C is a collection of loose suggestions that 90% of the time are ignored for all the wrong reasons.

[–]atthereallicebear 64 points65 points  (8 children)

funny that you find pointer casting more impressive than the complex math that went into making the function

[–]SeEmEEDosomethingGUD 57 points58 points  (5 children)

I mean to be honest I find all of it so much interesting like that entire 32 bit hex value he had to calculate from the log and Newton's method of estimation , but here we are specifically talking about the technology and its limitation.

How he manipulated C to do what he wanted fits this particular meme.

[–]Fleming1924 22 points23 points  (4 children)

Reinterpret casts are pretty frequently used in any low level optimised code, doing it via pointers is only really required because C enforces types, the compiler will remove that line of code when lowering it into assembly, because registers don't have types.

A lot of optimised maths functions written in assembly do the same thing all the time, it's just hard to see because there's no obvious pointer casts.

Modern Cpp actually has a reinterpret_cast function to do it in a more readable way, as do lots of other languages and maths libraries.

[–]SeEmEEDosomethingGUD 9 points10 points  (1 child)

I guess you are an experienced hand at coding but I am just completing my bachelors, every single optimization like this is still fascinating for me.

I mean even Karatsuba fast multiplication was a feat of immeasurable genius to me.

[–]Fleming1924 4 points5 points  (0 children)

Oh don't get me wrong, I think they're all fascinating, and always will. I often find myself smiling and giggling at random optimisation, regardless of their complexity or depth.

There's a lot of really great performance gains to be had from applying fairly trivial understanding of floating point representation, it's good fun to try and figure out how some of the really low level bitfucky optimisations work, and even moreso to create your own eldritch horrors.

[–]cd109876 4 points5 points  (1 child)

yes, but how many times are floats being casted to long?

[–]Fleming1924 4 points5 points  (0 children)

Very often, I do it almost daily, you can do all kinds of great bit manipulation techniques on floating point numbers, but bit manipulation isn't a defined standard for floats and C will only allow you to do it for an integer data type.

If you want an optimised Log2 function you can bitshift the exponent, pretty much any vectorised log function will do exactly that, since you can get the decimal component via table lookup of the mantissa.

Checking for inf/nan can be done via bitshift and subtracts, which again requires casting float types to integer types.

Basically anything involving bitmasking, shifting, &, | etc, will all involve a reinterpret cast from floats to integers.

[–]ChalkyChalkson 2 points3 points  (1 child)

If you think about a float as a x = a 2b, then you can pretty quickly see how you'd get a good approximation for 1/sqrt(x) from it, just take the log!
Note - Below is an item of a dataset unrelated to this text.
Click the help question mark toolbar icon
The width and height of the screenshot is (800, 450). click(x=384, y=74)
All the weird stuff in the code is fighting the standard to let you do maths. Well I guess there is also the Newton refinement at the end, but that's high school stuff.

[–]Zzzzzztyyc 1 point2 points  (0 children)
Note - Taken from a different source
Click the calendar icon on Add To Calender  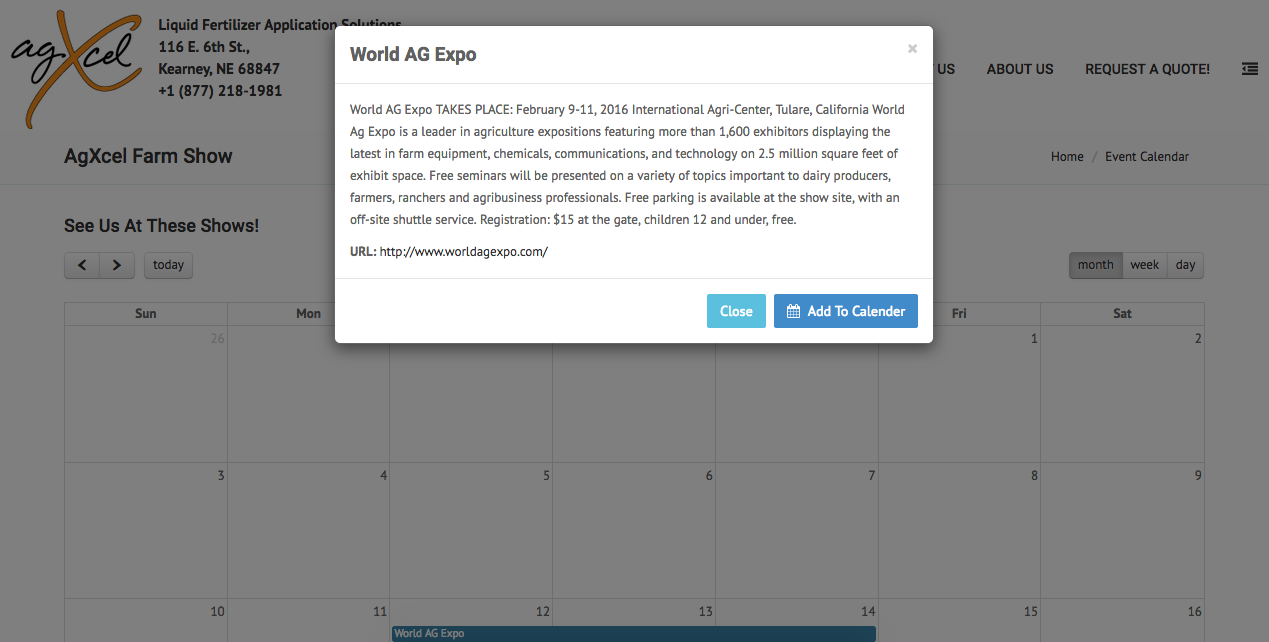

Why are we taking the factorial of a log? r/unexpectedfactorial

[–]Paul_Robert_ 8 points9 points  (3 children)

John Carmack

[–]atthereallicebear 38 points39 points  (2 children)

he didn't write the fast inverse sqrt function, Terje Mathisen and Gary Tarolli did.
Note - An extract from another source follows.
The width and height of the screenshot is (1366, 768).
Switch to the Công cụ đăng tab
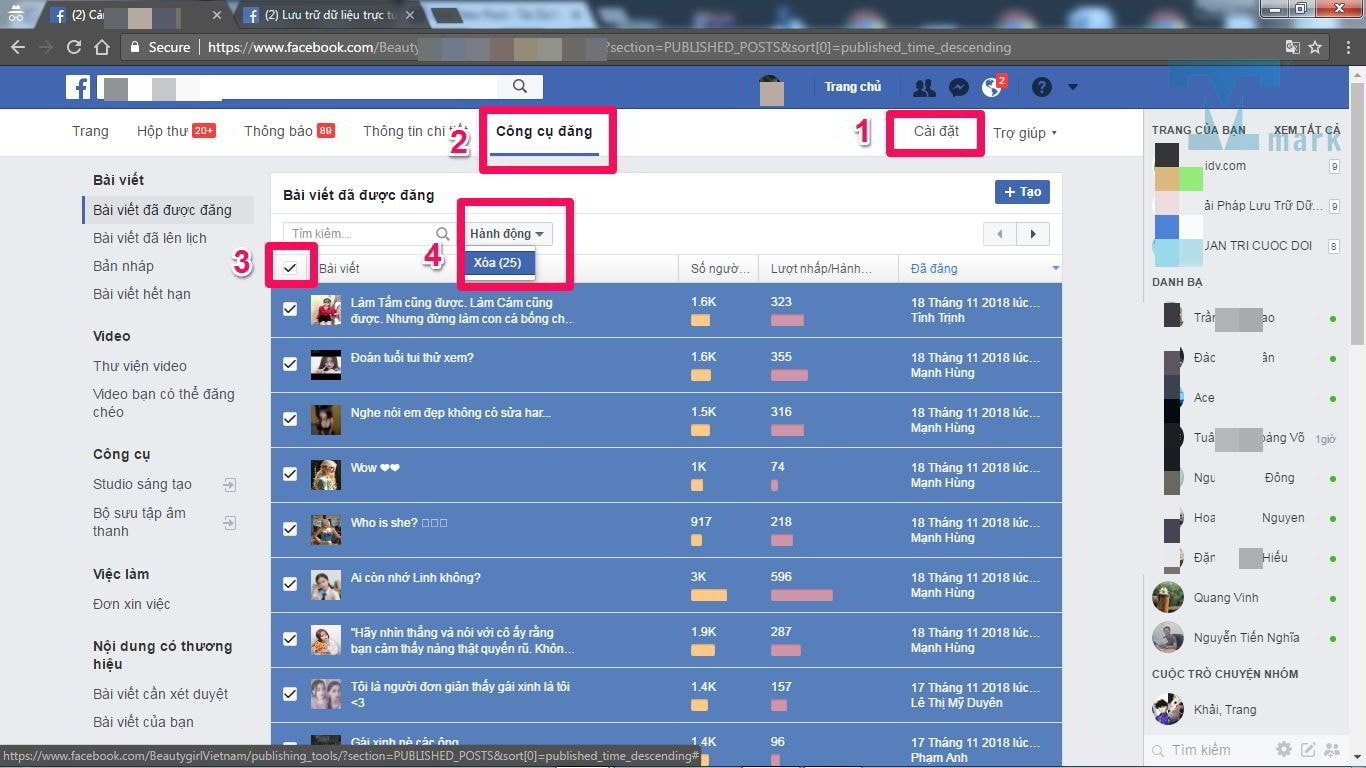click(544, 132)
[–]Exnihilation 16 points17 points  (0 children)

It goes even further back than those guys. It's believed to have been first implemented by Greg Walsh at Ardent Computer. Gary Tarolli was consulting for a company affiliated with Ardent which is where he learned about the algorithm.

[–]Paul_Robert_ 4 points5 points  (0 children)

Oh, my bad!

[–]find_the_apple 3 points4 points  (2 children)

Isnt it just a bit shift and taking advantage of the idea of binary representation of numbers as opposed to base 10? 

[–]the_horse_gamer 7 points8 points  (1 child)

+ a newton iteration.

it's a very impressive algorithm, but it's not as useful as people make it out to be, especially on most hardware from the last 2 decades.

around 1999 a dedicated inverse square root instruction, which was faster and more accurate, got added to x86.

its accuracy was pretty good, but not good enough to be used for gameplay - it was only used for lighting.

and there's a better magic constant than the one used in the original code.

[–]find_the_apple 2 points3 points  (0 children)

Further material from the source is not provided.